MIAMI — Bam Adebayo and the Heat watched Robert Williams III soar behind their defense four times in the first half. The Heat’s star center had been outplayed by Boston’s after four games off, getting his legs under him after returning from a knee bone bruise. He landed back-to-back alley-oops to close a first half where the Celtics posted 42 points in the paint, their most over the past 25 seasons, against what had been the best defense in the playoffs in Miami.
Adebayo landed his revenge shot early, pummeling through Grant Williams and scoring after Miami grabbed consecutive offensive rebounds to start the possession. Adebayo had only taken two shots in the first half and the Heat got outscored by 11 points with him on the floor. He only needed one shot to spark a seismic run, 22-2, to start the only quarter Miami won all night, 39-14. It earned the Heat a 118-107 win in Game 2 after trailing by eight at halftime.
“I felt like our energy shifted,” Adebayo quipped after.
Jimmy Butler scored 41 points, his third 40-piece of the playoffs, alongside nine rebounds, five assists, two blocks and four steals, grabbing two in a row to cap the game-changing run by shooting the gap on back-to-back Jayson Tatum passes. Tatum turned the ball over six times in the frame, while the Celtics shot 2-for-15 and committed eight turnovers as a team.
Gabe Vincent, starting for the injured Kyle Lowry for the seventh time this postseason, keyed a halftime adjustment getting underneath Williams III on his post catches. He broke up a pass to the big man early in the third quarter, plays later stepping back far behind the three-point line to bury a three with the shot clock ticking away. Butler tore inside and followed Vincent’s miss on the next possession, and the Heat took the lead and never looked back, Vincent blocking Williams III again on the next possession.
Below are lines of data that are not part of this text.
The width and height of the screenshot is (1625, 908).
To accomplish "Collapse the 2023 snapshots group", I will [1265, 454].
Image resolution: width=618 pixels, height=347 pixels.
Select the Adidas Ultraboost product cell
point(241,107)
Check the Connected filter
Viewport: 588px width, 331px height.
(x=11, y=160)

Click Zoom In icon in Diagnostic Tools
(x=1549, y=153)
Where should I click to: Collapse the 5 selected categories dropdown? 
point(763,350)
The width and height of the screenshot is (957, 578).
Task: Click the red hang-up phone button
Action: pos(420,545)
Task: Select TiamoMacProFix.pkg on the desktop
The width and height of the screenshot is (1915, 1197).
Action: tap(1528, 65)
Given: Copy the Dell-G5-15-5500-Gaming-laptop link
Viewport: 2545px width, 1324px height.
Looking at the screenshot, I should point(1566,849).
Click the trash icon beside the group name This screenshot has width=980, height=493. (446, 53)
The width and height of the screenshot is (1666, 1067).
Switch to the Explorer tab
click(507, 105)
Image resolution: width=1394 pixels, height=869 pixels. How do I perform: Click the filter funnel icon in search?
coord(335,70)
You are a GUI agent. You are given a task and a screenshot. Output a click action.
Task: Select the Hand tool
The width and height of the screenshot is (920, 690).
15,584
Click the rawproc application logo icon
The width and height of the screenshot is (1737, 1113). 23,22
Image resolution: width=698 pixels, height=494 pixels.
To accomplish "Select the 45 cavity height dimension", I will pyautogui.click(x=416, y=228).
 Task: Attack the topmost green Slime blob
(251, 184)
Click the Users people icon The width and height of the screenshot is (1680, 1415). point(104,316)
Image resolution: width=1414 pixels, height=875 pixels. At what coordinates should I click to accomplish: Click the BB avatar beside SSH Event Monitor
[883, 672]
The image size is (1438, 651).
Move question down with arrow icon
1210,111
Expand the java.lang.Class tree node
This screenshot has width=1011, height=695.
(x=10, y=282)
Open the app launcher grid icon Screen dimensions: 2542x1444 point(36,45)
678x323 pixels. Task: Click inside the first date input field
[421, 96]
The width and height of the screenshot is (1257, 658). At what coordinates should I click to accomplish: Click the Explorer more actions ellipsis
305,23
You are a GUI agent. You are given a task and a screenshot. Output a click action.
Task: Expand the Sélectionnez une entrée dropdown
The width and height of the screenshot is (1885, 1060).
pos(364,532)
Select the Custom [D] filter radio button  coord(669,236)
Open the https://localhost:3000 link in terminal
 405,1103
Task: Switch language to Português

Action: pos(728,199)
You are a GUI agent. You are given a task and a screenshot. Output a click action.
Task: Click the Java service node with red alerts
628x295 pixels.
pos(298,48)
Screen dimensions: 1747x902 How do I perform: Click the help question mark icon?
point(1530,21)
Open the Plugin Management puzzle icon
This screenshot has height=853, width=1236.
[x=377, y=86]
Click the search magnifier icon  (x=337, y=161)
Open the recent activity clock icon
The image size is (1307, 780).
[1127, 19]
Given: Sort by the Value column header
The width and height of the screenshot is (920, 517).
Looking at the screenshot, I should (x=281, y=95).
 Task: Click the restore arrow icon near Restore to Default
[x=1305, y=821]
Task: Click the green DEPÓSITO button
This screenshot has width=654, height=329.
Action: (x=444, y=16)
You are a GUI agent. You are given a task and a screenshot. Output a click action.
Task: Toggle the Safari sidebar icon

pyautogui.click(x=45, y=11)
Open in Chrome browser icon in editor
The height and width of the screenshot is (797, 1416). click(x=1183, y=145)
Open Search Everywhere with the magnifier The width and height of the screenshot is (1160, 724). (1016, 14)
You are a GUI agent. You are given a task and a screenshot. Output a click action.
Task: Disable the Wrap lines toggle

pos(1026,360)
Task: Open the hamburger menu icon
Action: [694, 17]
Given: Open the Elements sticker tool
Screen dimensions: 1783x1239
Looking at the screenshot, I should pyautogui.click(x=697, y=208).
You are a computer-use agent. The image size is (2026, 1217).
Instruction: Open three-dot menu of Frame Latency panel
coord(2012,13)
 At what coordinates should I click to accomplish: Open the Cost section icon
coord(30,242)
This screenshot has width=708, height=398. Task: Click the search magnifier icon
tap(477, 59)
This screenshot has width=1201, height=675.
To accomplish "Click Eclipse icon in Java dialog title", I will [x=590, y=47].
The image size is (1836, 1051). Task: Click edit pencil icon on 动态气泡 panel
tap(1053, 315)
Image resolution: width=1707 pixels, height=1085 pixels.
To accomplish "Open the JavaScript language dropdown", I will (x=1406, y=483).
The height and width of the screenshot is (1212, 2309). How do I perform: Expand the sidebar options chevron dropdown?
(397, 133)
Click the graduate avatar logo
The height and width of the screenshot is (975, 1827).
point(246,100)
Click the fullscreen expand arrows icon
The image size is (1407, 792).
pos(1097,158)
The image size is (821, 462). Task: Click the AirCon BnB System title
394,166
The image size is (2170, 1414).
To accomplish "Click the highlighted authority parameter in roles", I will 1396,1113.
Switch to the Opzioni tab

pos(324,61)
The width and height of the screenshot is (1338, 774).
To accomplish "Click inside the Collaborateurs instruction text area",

The Celtics began spiraling after Udoka called timeout after Butler’s put back, yelling at Derrick White and Jaylen Brown, before motioning Williams III toward the bench. Brown drove full court into no man’s land and lost the ball and Tatum fed Max Strus for a run-out dunk, Udoka calling another timeout and turning his ire toward the officials. Tatum, citing his three consecutive turnovers that put the Heat up 76-64 midway through the third, took the blame for the loss.
“Just try to regroup, regather and not let it snowball like it did, myself included, I had too many turnovers,” he told CLNS Media. “I’ve got to play better in those situations.”
Boston mustered a 9-0 answer and won the fourth quarter, receiving 18 points and four assists from Payton Pritchard and three blocks from Aaron Nesmith in his first real action since early April. The Celtics found out hours before tip-off that Al Horford entered COVID protocol and that Marcus Smart couldn’t play through his mid-foot sprain. Williams III, back from his knee bone bruise after four games off, would need to ramp up to 28 minutes immediately. After a strong first half, finishing 5-for-5, he faded to six points on 1-for-3 shooting in the second.
Fouling plagued Boston, sending Miami to the free throw line 34 times, including 18 attempts from Butler alone as he caught Celtics defenders with steady usage of his up-fake. Williams picked up a foul in the bonus after a turnover back court, landing himself on the bench in foul trouble and catching Ime Udoka’s ire along the sideline. Tatum did the same, the Celtics never able to rebound through those 12 minutes until they trailed by 20 points in the fourth quarter.
Tyler Herro, who kept the Heat close with 15 points on 7-for-13 shooting in the first half, didn’t step on the court in the third until Miami’s run had already finished. It happened that quickly.
“I wouldn’t say it’s anything tough to clean up,” Udoka said. “Because we got back to it in the fourth quarter. We did it for three quarters and obviously you make two baskets only and you’re going to get one assist in that quarter, it was just more so the things that we didn’t do, which was making the simple pass. Playing in a crowd and that led to those turnovers. Nothing we can’t clean up. We’ve been doing it for the most part all season, especially second half and the playoffs. It was no different from Milwaukee or Brooklyn or the teams that really load up on those guys, just got caught up in the physicality and tried to draw fouls instead of making the right reads. Obviously Al and Marcus, two of our veteran guys that can kind of calm us down at times, you might miss that some, but it was a little bit of everybody. It wasn’t just young guys, Payton and those guys, it was Jayson and some of our veterans making the same mistakes. So no excuse there.”